Es geht vor allem um die Angst, die Flüchtlinge würden etwas bekommen, was eigentlich den eigenen Leuten, den Einheimischen zustünde. Interessant in diesem Zusammenhang ist der zweite Teil der Grafik: 72% der Wechsler zur AfD gaben an, dies wegen der Flüchtlinge getan zu haben und 28% wegen der sozialen Gerechtigkeit. Wenn es wirklich um die-Flüchtlinge-nehmen-mir-etwas ginge, wäre da nicht die soziale Gerechtigkeit das lohnendere Thema? Das ist in etwa so, als ob man zur Anti-TTIP-Demo führe und dort mit dem in Asien hergestellten Smartphone eines amerikanischen Herstellers Selfies macht, die über in den USA entwickelte soziale Medien weltweit verbreitet werden. Es verfestigt sich der Eindruck, dass die Flüchtlinge als willkommene Projektionsfläche für alles Mögliche herhalten müssen. Die AfD poliert diese Fläche mit Inbrunst und offensichtlichem Erfolg. Die CSU greift teilweise auch schon in die (FPÖ)Trickkiste. Andreas Scheuer fabuliert von Senegalesen, die man nicht mehr loswerde und zieht damit den Unmut auf sich, was ihn dazu bringt, von einem Missverständnis zu reden. Aber gesagt wurde es und damit der Eindruck vermittelt, die CSU stünde für die harte Linie.
Walter Roller schreibt:
"Angela Merkel hat einen beträchtlichen Teil der konservativen Stammkundschaft vergrault und läuft Gefahr, auf Dauer mehr Wähler zu verlieren, als sie in der Mitte hinzugewinnen kann."
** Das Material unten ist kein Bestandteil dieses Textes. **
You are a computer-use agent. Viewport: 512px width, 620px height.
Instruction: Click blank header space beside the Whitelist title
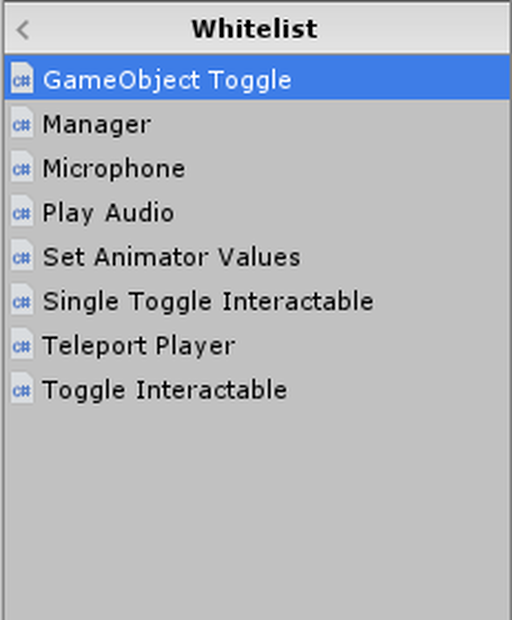(x=413, y=29)
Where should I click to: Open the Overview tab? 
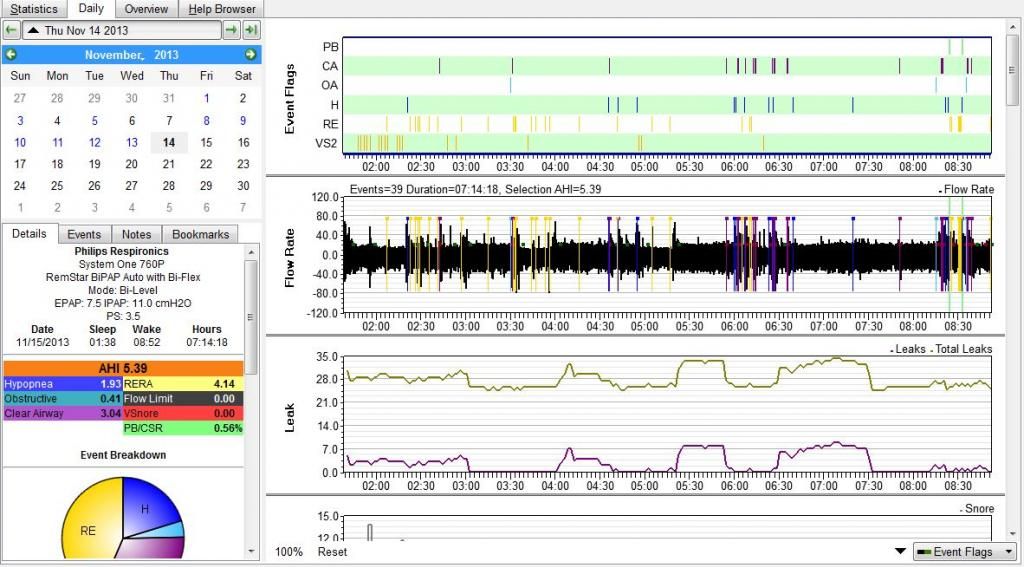(x=146, y=9)
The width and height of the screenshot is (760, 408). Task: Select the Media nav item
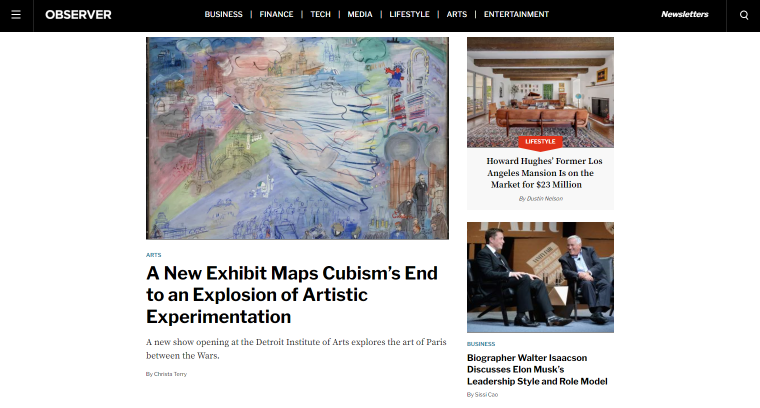(x=360, y=15)
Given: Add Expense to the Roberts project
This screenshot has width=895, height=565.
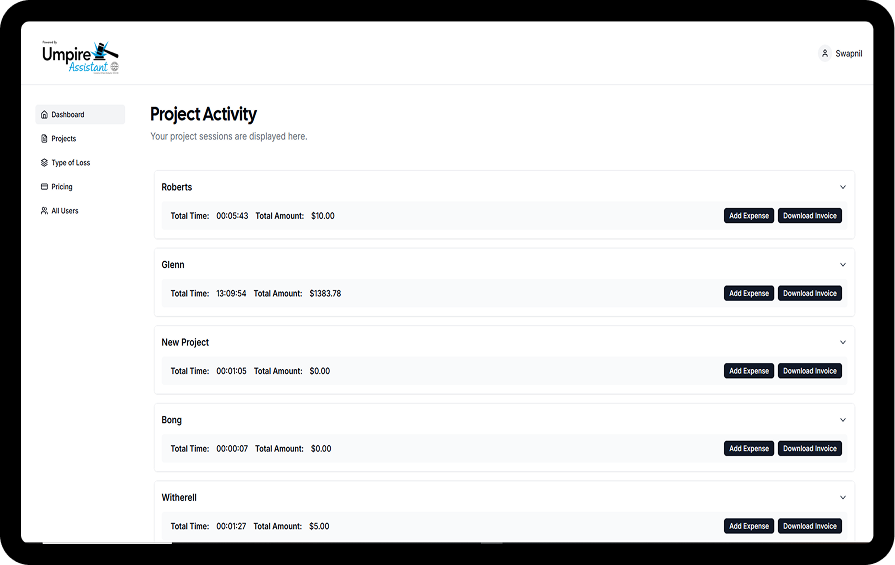Looking at the screenshot, I should 749,216.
Da taucht die Frage auf, ob Merkel die CDU mehr in die Mitte geführt hat. Oder ob die Wähleransichten mehr zu den Extremen, zu den Rändern tendieren als früher. Manche Politik Merkels ist ein Indiz für ihre Bewegung zur Mitte. Andererseits gibt es tatsächlich einen Wandel in den Ansichten der Wähler hin zu den Rändern, der zum Teil verständlich (Beispiel: Sylvester in Köln), zum Teil populistisch angetrieben ist.
Walter Roller schlussfolgert:
"Merkels kämpferischer Auftritt nach dem Berlin-Desaster lässt drei Schlussfolgerungen zu. Erstens: Die Kanzlerin will es 2017 noch einmal wissen. Zweitens: Sie will ihre Flüchtlingspolitik fortan besser erklären. Drittens: Sie scheint nun bereit, das von der CSU geforderte 'Signal' für eine nachhaltige Begrenzung und Steuerung der Zuwanderung zu liefern."
Die zweite Schlussfolgerung, nach der Merkel ihre Politik besser erklären will, ergibt sich auch aus der Rede Merkels. Das ist sicher nötig und wird schwierig werden, weil diese Erklärungen naturgemäß leisere Töne sein werden als das Geschrei der AfD und der CSU. Schwierig zudem, weil Erklärungen eher auf den Kopf zielen, die AfD vor allem auf den Bauch. Sich Gehör zu verschaffen mit ihren Erklärungen wird für Merkel eine große Herausforderung werden.
Die dritte Schlussfolgerung, nach der Merkel bereit zu sein scheint für ein Signal an die CSU, wird genau zu beobachten sein. Weniger auf der Seite der Senderin, mehr auf der Seite der Empfänger. Die Empfänger scheinen taub zu sein, sofern im Signal nicht das Wort "Obergrenze" vorkommt. Diese Taubheit verhindert wahrscheinlich auch die Wahrnehmung der rechtlichen, menschenrechtlichen und moralischen Grenzen dieser Forderung. Wo viele eine Sturheit Merkels sehen, sehe ich vor allem eine Weigerung, der vermeintlichen Themenführerschaft der AfD zu folgen. Dass das nichts bringt, haben die letzten Wahlen gezeigt, bei denen die AfD trotzdem erfolgreich war. Es täte auch der CSU gut, nicht auf die AfD herein zu fallen. Die Wiener SPD war im letzten Wahlkampf genau deshalb erfolgreich, weil der Oberbürgermeister Häupl sich klar von der FPÖ und ihren Forderungen distanziert hat. So geht klare Kante, nicht in einer vermeintlich harten Linie gegen Flüchtlinge und Asylbewerber.